In their 59-page paper, the researchers examine historical withdrawal rates, assessing the rates that different asset allocations would have supported in the past, and then, using estimates of future stock and bond returns, assess what withdrawal rate is likely to be supported for people retiring today. They note that, because their forward-looking withdrawal-rate estimates are low relative to the standard guidance that points to 4% as a safe number for inflation-adjusted withdrawal rates, they assess several strategies for increasing the portfolio’s withdrawal rate and review the trade-offs some of those strategies entail. 

Accordingly, they find that retirees can take a higher starting withdrawal rate and higher lifetime withdrawals by being willing to adjust some of these variables, such as tolerating a lower success rate or forgoing complete inflation adjustments. 

For example, being willing to tolerate a slightly lower probability of success than 90% would result in an improved starting safe withdrawal amount. Retirees who are willing to accept an 85% success rate could reasonably take 3.7% of a balanced portfolio initially, while retirees who are willing to live with an 80% success rate could withdraw 3.9% to start, the researchers explain. 

Similarly, reducing the time horizon for drawdown by, for example, delaying retirement a few years could also contribute to a higher starting safe withdrawal rate.

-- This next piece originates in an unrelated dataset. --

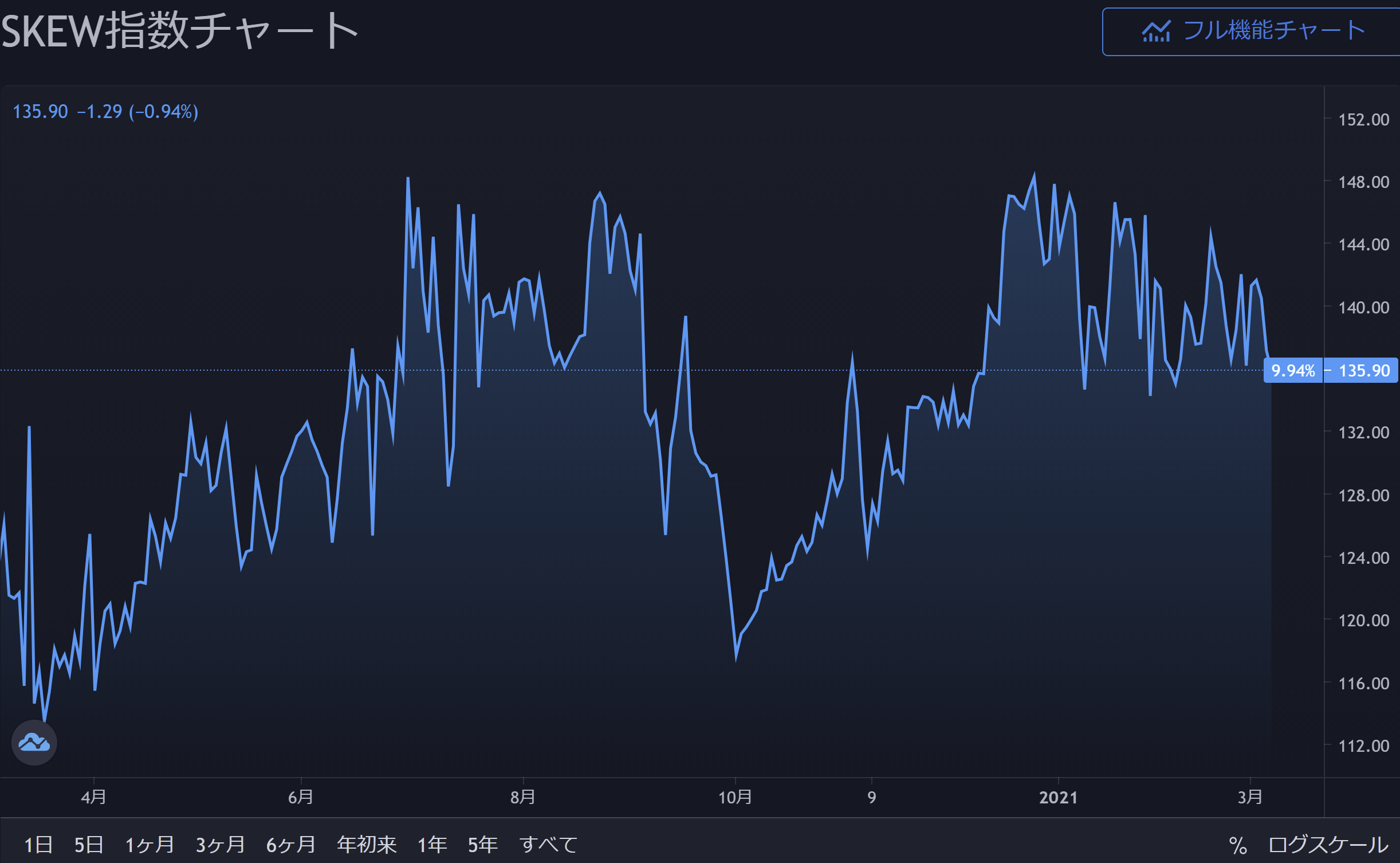
Task: Click the 9.94% change badge
Action: [x=1293, y=371]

According to the research, delaying retirement by five years and truncating the in-retirement spending horizon to 25 years from 30 results in a starting safe withdrawal amount of 4.1%.

Retirees can also achieve meaningful increases in starting safe withdrawal rates and lifetime withdrawals by being willing to depart from fixed real withdrawals and instead embracing variable retirement spending systems, according to the paper.

Variable Withdrawal Approaches

To that end, the researchers analyzed four different variable withdrawal approaches, including:

  • forgoing upward inflation adjustments; 
  • required minimum distributions; 
  • so-called “guardrails” based on market performance; and 
  • a 10% reduction following losing years. 

According to their research, some flexible withdrawal systems would support a starting withdrawal rate of nearly 5%, but the trade-off would be that year-to-year cash flow might be more volatile. “We found that even modest adjustments to a fixed real withdrawal system—for example, forgoing inflation adjustments following years in which the portfolio has posted a loss—support higher starting and lifetime withdrawals than a fixed real withdrawal system,” writes Benz. 

Being willing to make more significant adjustments—taking less after a portfolio has declined and more when it has increased—can lead to even higher starting safe and lifetime withdrawals, the paper notes. “Our research finds that a guardrails-type system—flexible withdrawals with parameters, or guardrails, around how high or low withdrawals can go in a given year—does the best job of enlarging payouts in a safe and livable way,” the researchers emphasize. 

Likewise, a simple fixed real withdrawal system that forgoes inflation adjustments following a losing year does a “decent job” of enlarging lifetime withdrawals versus a fixed real withdrawal system and does so without a lot of cash flow volatility on a year-to-year basis, the paper observes. 

Still, determining the optimal amount to take out of a portfolio annually without prematurely depleting one’s assets is “a question that vexes professional financial advisors and institutions nearly as much as it does individual investors,” Benz, Ptak and Rekenthaler write.